A livello personale, invece, e cioè per mantenere l’equilibrio del nostro sistema-corpo/mente/spirito, quello che possiamo fare sin d’ora, anche oggi che siamo chiusi in casa, è capire, sentire, essere pienamente consapevoli che, per quanto riguarda la nostra salute, il pallino della scelta è in mano nostra.

Ovviamente non sarà facile, le condizioni in cui molti di noi oggi si trovano e si troveranno a vivere sono difficili. La maggior parte di noi purtroppo non ha la fortuna di essere libera da preoccupazioni economiche, o di avere duecento metri quadri di casa con giardino in cui trascorrere comodamente la quarantena, o situazioni familiari e situazioni interiori equilibrate o felici. Per questo, la prima reazione sarebbe quella di pensare che quanto sto per dire sia rivolto solo ai più fortunati di noi. Ma non è così. Ognuno può e deve fare qualcosa, per se stesso e per la rete in cui è inserito.

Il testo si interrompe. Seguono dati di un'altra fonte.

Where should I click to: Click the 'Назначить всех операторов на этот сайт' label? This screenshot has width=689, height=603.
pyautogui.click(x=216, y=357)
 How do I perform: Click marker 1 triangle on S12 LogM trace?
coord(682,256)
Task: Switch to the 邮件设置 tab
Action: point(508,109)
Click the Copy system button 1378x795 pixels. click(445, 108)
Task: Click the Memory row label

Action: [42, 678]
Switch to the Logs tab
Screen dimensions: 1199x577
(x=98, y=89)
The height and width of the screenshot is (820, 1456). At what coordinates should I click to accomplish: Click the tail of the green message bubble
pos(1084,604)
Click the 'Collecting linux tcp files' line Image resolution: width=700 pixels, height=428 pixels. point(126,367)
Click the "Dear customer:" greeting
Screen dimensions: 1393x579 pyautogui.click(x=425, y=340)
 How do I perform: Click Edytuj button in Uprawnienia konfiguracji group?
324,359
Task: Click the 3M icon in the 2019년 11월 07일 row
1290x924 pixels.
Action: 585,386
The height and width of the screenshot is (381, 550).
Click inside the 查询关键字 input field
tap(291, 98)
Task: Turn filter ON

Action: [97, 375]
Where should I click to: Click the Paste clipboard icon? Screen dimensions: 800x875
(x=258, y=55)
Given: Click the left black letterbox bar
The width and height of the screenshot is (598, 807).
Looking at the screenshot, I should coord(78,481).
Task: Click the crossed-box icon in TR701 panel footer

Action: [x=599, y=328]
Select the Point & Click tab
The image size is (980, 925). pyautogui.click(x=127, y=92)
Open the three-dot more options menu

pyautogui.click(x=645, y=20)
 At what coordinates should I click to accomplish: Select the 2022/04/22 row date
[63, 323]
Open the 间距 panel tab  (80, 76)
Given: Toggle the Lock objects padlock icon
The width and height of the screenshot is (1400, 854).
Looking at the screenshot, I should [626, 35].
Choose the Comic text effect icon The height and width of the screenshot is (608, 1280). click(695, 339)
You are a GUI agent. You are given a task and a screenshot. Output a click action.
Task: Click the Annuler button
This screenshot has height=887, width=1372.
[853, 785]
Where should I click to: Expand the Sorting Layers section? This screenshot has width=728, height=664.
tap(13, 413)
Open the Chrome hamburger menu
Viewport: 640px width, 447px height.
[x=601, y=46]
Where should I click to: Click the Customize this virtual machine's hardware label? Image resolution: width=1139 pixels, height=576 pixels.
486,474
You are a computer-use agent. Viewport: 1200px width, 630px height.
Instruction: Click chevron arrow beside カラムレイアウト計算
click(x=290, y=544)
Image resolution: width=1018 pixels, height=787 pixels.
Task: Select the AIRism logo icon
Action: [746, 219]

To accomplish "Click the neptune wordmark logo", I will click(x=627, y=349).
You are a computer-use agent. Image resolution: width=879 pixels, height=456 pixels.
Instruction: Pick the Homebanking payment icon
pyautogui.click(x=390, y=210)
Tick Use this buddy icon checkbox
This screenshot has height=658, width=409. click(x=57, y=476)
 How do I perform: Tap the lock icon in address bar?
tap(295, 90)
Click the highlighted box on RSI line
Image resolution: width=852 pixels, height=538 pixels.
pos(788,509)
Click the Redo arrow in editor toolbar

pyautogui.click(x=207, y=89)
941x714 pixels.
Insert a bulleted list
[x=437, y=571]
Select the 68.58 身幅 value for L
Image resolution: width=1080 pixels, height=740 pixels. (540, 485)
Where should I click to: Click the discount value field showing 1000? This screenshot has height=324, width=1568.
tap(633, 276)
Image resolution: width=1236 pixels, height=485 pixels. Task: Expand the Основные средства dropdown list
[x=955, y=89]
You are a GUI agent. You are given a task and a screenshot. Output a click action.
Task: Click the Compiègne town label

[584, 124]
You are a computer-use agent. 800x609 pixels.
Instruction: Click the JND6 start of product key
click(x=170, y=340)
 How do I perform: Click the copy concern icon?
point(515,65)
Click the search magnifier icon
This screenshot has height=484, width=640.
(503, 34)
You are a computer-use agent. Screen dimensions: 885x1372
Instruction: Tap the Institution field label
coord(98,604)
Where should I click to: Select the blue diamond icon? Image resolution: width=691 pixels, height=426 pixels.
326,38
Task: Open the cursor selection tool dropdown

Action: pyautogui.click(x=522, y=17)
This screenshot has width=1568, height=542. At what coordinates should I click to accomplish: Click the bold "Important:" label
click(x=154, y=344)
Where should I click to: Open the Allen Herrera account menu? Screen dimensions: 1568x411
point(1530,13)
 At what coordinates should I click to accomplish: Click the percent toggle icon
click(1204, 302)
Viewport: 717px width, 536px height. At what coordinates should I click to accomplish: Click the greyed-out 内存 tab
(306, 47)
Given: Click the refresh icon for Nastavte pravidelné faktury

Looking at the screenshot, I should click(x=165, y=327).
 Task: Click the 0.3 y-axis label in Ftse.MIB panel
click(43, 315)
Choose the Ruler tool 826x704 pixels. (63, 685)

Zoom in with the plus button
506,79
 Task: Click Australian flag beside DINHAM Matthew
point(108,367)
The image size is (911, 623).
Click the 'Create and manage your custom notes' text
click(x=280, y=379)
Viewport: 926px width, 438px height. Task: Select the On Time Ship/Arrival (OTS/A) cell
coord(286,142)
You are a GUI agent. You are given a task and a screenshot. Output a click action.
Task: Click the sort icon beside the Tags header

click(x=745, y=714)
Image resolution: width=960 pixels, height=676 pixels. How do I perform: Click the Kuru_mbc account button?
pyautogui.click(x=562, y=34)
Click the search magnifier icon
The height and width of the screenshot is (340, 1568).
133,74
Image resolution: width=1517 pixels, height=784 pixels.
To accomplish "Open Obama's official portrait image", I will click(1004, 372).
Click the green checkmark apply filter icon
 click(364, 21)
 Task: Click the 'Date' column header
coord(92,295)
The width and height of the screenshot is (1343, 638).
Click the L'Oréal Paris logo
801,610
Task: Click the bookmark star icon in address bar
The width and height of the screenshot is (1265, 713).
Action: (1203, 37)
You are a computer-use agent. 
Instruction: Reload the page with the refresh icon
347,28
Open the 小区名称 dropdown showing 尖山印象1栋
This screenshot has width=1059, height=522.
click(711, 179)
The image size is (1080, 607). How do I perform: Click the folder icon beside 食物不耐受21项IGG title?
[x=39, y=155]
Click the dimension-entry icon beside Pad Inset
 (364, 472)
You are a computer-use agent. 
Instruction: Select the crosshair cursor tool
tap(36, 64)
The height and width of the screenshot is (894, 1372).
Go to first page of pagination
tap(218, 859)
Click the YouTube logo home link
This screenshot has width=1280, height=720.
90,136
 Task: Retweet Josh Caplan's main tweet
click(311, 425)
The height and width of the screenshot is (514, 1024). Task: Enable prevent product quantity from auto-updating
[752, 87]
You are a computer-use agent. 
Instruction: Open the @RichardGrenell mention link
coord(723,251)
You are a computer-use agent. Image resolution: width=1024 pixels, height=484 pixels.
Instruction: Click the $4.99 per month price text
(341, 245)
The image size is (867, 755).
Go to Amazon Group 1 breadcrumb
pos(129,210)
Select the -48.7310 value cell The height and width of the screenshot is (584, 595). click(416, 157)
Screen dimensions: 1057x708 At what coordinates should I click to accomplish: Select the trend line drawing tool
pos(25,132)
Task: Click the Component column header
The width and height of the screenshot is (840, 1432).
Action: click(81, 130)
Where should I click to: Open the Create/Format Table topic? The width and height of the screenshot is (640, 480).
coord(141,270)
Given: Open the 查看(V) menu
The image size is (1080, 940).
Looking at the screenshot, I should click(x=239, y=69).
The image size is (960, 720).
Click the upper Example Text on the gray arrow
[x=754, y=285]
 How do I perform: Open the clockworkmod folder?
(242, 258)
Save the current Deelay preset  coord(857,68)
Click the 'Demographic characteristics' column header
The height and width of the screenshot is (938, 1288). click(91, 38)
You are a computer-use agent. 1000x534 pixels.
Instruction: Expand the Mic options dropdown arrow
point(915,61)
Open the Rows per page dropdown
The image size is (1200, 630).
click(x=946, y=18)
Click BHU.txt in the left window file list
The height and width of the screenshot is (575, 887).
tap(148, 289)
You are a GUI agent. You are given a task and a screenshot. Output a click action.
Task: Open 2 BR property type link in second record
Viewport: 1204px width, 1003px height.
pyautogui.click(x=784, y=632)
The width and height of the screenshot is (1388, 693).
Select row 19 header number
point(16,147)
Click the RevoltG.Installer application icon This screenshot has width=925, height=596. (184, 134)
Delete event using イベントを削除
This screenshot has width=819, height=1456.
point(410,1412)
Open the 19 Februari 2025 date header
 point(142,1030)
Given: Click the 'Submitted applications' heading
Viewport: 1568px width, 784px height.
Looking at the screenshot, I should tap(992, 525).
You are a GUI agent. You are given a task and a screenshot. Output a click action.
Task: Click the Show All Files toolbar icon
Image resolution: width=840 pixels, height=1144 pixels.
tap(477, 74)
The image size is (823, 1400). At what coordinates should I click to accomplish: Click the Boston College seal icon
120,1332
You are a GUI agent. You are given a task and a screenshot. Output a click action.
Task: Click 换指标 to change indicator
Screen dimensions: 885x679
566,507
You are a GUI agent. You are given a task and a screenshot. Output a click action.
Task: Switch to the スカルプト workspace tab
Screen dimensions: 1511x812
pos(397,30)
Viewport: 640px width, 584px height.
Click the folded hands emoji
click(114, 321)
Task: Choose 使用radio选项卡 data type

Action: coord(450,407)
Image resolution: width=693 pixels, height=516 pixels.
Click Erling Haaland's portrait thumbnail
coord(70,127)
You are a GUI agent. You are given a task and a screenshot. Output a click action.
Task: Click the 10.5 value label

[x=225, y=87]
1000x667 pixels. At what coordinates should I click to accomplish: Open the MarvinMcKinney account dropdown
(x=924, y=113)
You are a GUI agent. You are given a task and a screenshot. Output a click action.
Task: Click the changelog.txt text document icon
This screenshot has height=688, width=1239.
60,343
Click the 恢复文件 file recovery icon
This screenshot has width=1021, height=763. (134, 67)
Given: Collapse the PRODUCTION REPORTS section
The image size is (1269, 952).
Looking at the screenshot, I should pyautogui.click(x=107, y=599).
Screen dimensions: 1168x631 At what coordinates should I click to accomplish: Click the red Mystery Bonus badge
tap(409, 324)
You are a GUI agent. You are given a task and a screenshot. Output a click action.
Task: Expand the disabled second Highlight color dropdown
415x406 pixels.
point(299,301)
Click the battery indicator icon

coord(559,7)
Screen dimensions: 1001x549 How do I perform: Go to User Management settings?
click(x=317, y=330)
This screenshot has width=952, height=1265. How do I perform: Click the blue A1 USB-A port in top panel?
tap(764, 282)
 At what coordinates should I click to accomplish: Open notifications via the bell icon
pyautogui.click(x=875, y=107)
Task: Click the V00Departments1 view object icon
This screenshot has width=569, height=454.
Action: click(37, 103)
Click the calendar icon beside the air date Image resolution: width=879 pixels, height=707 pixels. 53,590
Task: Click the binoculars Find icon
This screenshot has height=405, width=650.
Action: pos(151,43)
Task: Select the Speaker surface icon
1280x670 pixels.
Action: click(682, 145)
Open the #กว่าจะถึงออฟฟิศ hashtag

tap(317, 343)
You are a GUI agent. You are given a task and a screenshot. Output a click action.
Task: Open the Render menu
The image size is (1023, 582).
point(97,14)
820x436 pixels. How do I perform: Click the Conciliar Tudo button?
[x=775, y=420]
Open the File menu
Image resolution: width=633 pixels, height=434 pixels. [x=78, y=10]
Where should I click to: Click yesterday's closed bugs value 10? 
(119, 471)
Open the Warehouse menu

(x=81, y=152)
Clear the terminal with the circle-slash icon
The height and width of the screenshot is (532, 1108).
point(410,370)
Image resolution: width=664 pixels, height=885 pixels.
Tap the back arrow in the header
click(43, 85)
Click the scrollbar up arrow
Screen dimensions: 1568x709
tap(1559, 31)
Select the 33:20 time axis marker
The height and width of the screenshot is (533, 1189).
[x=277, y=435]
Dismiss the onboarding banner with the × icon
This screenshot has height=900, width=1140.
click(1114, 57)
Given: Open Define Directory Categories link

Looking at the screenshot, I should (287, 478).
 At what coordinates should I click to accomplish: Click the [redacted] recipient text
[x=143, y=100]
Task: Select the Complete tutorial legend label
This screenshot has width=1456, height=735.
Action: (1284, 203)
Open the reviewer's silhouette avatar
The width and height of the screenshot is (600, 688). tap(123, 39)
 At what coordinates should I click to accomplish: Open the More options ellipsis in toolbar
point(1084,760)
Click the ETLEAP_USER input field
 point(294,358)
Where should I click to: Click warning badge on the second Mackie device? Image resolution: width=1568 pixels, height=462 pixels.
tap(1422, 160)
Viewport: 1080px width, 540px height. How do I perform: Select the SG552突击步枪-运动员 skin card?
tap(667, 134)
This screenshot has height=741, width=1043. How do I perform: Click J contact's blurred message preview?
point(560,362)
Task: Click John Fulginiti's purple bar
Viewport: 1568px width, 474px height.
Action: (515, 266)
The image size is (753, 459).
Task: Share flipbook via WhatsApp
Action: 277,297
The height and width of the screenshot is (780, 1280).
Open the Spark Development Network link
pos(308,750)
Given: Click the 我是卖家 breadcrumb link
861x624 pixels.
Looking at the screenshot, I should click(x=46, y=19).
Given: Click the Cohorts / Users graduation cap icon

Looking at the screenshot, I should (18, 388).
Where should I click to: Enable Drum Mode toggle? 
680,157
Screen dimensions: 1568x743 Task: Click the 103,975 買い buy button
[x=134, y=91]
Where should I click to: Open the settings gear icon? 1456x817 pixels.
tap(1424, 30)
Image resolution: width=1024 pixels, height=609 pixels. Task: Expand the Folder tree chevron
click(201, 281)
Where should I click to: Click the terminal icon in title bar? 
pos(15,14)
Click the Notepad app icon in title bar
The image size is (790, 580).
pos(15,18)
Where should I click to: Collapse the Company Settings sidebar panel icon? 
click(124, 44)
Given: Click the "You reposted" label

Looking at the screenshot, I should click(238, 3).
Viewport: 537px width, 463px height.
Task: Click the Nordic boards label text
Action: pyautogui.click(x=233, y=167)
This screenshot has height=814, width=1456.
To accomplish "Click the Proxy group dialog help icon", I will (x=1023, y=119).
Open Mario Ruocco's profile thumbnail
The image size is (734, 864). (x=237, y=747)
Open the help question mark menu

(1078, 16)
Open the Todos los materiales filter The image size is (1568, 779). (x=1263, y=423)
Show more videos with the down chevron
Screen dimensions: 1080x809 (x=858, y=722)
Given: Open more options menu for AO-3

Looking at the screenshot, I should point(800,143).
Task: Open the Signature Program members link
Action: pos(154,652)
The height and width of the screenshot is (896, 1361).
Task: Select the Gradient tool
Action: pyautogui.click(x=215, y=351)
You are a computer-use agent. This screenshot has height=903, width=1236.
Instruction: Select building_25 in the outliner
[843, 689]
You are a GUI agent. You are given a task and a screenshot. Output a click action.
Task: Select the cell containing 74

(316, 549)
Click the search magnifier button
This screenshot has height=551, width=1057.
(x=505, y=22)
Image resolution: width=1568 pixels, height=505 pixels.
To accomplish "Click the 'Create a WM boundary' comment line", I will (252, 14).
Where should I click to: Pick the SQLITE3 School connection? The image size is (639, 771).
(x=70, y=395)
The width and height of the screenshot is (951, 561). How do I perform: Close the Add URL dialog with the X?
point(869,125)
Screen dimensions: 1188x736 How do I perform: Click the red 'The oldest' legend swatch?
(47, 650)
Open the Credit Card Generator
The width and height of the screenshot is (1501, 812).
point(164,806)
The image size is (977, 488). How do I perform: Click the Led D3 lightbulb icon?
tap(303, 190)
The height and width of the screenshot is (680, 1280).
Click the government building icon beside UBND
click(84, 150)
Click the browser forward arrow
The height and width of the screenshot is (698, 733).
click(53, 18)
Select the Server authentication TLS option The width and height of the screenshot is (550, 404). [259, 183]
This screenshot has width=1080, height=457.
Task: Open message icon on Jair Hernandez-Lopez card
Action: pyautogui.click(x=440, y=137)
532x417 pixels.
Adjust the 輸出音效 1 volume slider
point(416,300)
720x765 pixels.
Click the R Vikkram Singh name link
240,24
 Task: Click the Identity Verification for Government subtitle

Per sapere come agire per salvaguardare il nostro benessere, perciò, ho scritto in queste settimane alcuni articoli e continuerò a scriverne altri. Andate a cercarli su questo sito, se desiderate qualche consiglio pratico per affrontare al meglio sia sul piano fisico che emotivo questo difficile periodo.

Per il futuro vi prometto, in particolare, un approfondimento su un aspetto fondamentale per la corretta tenuta del nostro sistema immunitario: la necessità di mantenere a livelli fisiologici lo stato di infiammazione dell’organismo.

La battaglia contro il virus (e la promozione della nostra salute più in generale), infatti, deve prevedere come prima cosa la riduzione dell’eccesso di infiammazione che lo stile di vita cui siamo stati abituati sino ad oggi ha provocato. Vedremo insieme cosa fare per ridurre il più possibile questo stato e perché sia così importante porre estrema attenzione su questo aspetto.